Data extract:
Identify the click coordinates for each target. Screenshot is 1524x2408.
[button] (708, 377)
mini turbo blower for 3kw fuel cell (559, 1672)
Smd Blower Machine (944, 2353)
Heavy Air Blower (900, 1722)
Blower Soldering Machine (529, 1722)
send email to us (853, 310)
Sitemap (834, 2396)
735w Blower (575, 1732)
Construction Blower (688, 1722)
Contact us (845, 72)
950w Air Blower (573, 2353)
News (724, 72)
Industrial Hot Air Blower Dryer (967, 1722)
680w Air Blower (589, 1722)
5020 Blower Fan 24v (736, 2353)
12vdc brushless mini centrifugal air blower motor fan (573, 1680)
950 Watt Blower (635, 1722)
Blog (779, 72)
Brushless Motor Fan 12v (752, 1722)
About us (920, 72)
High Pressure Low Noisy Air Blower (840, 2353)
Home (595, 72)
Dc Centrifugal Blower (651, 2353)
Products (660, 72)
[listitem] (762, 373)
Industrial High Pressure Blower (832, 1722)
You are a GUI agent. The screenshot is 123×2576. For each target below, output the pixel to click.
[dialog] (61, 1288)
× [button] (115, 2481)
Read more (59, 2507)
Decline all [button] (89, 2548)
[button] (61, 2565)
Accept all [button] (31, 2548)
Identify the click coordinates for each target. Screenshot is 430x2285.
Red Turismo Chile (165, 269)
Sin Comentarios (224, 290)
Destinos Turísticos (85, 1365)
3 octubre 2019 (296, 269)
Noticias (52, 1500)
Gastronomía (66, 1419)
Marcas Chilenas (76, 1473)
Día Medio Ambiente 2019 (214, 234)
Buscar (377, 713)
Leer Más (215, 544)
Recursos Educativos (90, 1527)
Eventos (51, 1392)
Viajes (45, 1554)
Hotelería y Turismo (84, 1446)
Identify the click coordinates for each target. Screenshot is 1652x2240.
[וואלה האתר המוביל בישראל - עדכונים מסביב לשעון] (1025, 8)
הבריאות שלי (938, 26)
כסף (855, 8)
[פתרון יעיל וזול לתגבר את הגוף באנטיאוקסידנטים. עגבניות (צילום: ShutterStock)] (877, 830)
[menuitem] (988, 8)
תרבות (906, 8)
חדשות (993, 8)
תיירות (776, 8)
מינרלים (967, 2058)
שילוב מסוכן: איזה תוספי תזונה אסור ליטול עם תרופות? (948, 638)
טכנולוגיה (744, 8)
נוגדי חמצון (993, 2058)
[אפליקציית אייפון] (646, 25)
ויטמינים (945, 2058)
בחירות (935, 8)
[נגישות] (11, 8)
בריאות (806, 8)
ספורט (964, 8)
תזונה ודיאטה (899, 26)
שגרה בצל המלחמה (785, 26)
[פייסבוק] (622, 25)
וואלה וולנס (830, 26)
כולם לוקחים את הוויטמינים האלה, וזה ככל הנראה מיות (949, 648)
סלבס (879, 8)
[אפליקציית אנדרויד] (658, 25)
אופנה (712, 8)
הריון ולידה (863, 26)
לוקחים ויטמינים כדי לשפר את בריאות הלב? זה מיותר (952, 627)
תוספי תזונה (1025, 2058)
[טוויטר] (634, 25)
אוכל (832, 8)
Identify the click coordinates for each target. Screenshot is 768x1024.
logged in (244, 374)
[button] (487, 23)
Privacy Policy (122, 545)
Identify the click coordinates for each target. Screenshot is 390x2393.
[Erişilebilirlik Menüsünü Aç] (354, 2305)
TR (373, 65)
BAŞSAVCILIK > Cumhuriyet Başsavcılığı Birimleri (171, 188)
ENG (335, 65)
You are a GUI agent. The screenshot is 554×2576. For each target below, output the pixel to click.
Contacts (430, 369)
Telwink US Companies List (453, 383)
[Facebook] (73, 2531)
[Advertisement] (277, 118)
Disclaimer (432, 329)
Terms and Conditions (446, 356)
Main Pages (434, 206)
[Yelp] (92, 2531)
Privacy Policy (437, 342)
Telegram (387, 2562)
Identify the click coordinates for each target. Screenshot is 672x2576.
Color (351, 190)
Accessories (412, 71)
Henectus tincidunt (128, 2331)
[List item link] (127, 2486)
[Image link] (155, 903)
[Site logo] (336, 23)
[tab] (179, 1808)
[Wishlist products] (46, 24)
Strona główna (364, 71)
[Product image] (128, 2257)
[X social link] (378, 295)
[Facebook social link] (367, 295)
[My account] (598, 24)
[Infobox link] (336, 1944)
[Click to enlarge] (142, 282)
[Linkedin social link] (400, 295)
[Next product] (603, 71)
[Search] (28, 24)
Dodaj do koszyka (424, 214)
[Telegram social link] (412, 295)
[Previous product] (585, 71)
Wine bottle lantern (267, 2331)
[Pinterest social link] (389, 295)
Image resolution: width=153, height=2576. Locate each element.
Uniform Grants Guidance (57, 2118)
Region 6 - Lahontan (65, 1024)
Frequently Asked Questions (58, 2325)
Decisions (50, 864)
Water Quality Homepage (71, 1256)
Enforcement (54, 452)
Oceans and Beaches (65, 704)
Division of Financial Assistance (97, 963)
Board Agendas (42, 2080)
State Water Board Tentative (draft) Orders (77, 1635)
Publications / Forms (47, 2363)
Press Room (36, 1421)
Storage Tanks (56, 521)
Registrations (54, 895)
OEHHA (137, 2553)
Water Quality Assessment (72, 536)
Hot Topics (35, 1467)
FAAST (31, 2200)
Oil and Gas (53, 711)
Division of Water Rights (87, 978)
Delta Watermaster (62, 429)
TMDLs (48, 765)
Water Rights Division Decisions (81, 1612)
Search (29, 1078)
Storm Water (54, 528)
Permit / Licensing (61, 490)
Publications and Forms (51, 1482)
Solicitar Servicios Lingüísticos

What needs to be done:
Search the records for the string "mini" and return every line in which it occurs.

Answer to this task:
mini turbo blower for 3kw fuel cell (559, 1672)
12vdc brushless mini centrifugal air blower motor fan (573, 1680)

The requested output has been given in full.